[Information supplied]

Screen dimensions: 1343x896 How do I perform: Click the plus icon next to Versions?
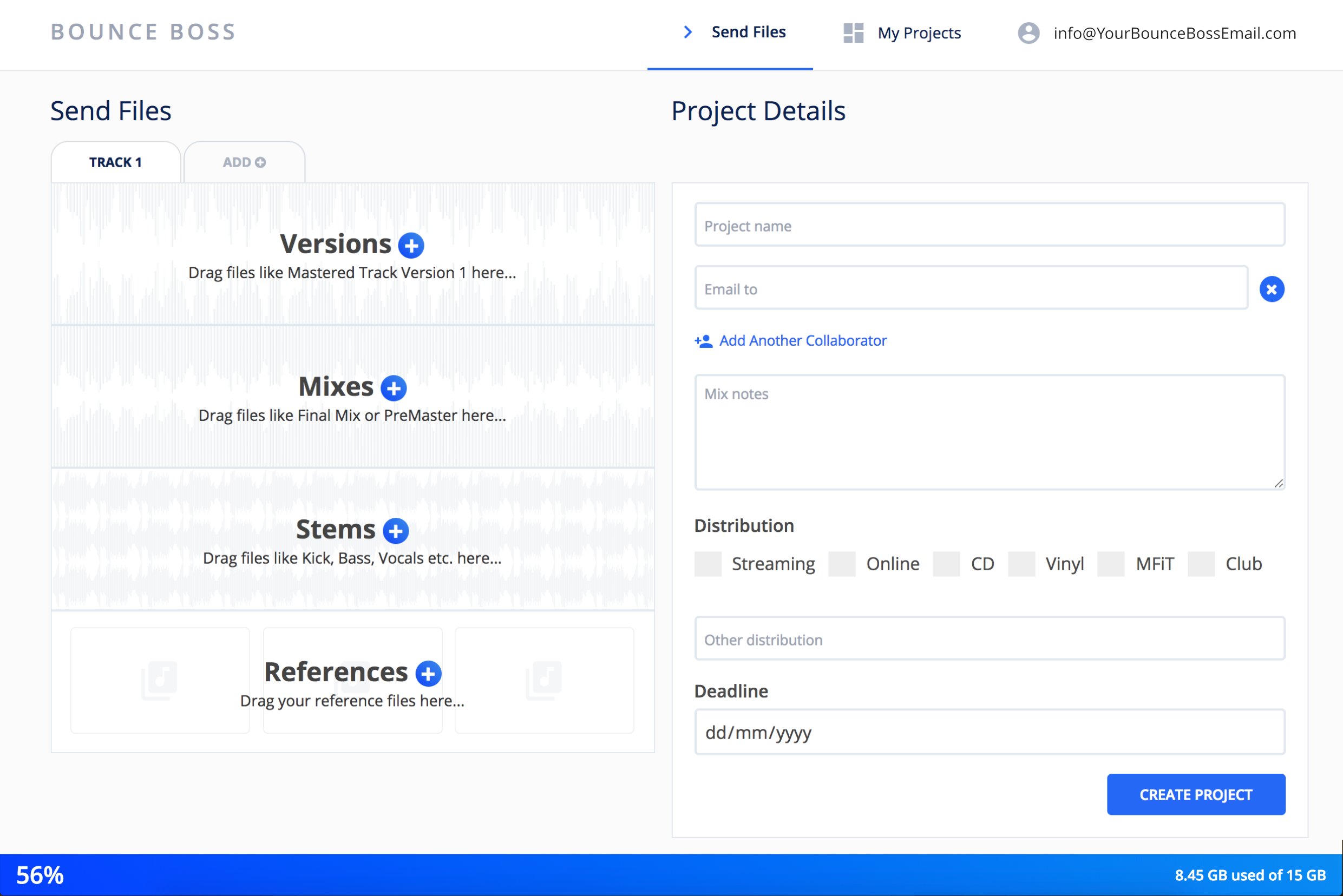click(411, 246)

* * *

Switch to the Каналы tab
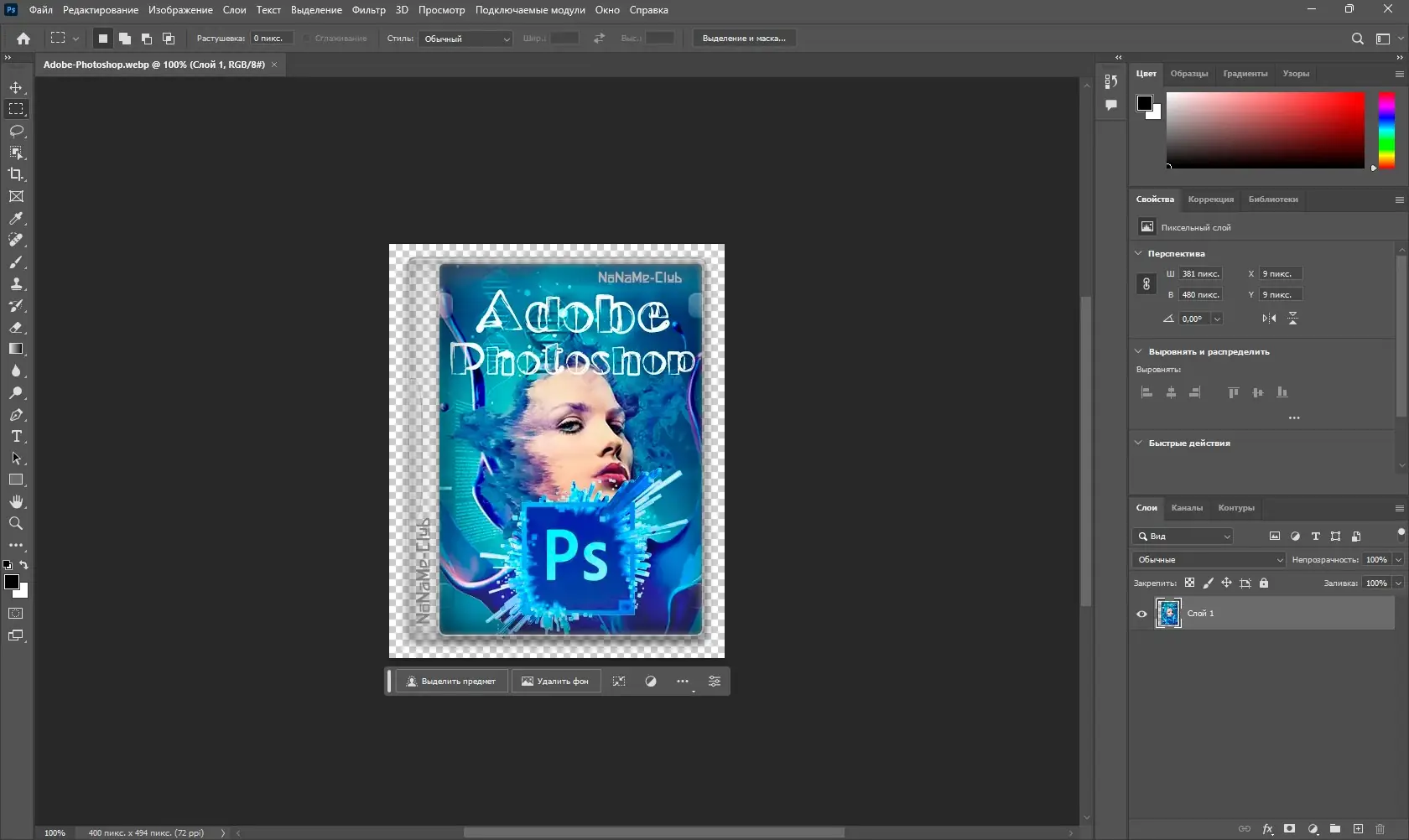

...

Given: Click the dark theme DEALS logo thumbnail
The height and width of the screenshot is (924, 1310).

[Exercise brief] Copy range, inclusive: the line holding "Given: Click the" to the line holding "The height and". Reproduce exactly those lines of the records above and no others.

[Reply to the task]
Given: Click the dark theme DEALS logo thumbnail
The height and width of the screenshot is (924, 1310).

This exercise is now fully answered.